Accident d'avion en Iran: les opérations de recherche de l'appareil suspendues

Elles reprendront lundi à l'aube.

Tasnim News Agency / Reuters
Des proches des présumées victimes de l'accident d'avion se sont rassemblés à Semirom, en Iran, dimanche.

Les autorités iraniennes ont suspendu dimanche soir les opérations de recherche d'un avion de ligne disparu avec 66 personnes pendant une tempête de neige au-dessus de montagnes dans le sud-ouest de l'Iran.

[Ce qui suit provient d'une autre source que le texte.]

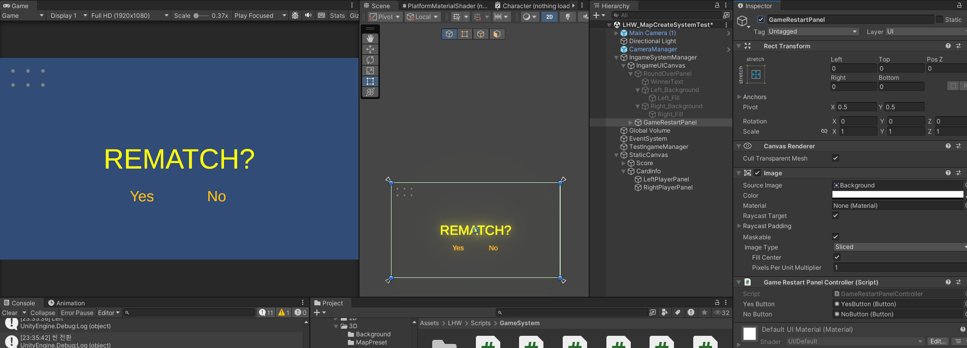Expand the GameRestartPanel hierarchy item
Image resolution: width=967 pixels, height=348 pixels.
[x=631, y=122]
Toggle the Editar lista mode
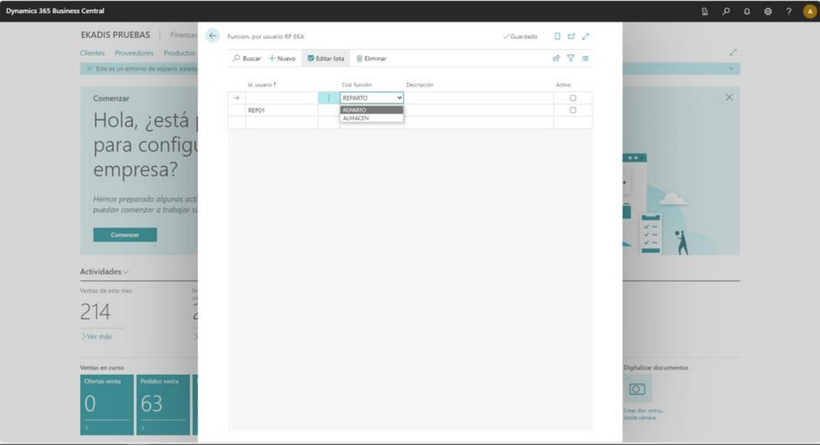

La télévision d'Etat a annoncé peu après 21h heure locale que les recherches de l'ATR 72 de la compagnie iranienne Aseman Airlines, à environ 500 km au sud de la capitale iranienne, reprendraient lundi dès l'aube si les conditions météorologiques le permettent.

La combinaison de la nuit, de chutes de neige, de pluies et du vent violent rendent les opérations impossibles à ce stade, a-t-elle précisé.

Le vol EP3704 d'Aseman Airlines, qui assurait la liaison entre Téhéran et Yasouj, a décollé de l'aéroport Mehrabad à 08h heure locale avec 60 passagers, dont un enfant, et six membres d'équipage.

Il a disparu des radars environ 45 minutes plus tard alors qu'il survolait les monts Zagros et approchait de sa destination.

L'Organisation de l'aviation civile iranienne estime que l'avion s'est écrasé mais le point d'impact de l'appareil n'a toujours pas été localisé et on ignorait les causes exactes du crash.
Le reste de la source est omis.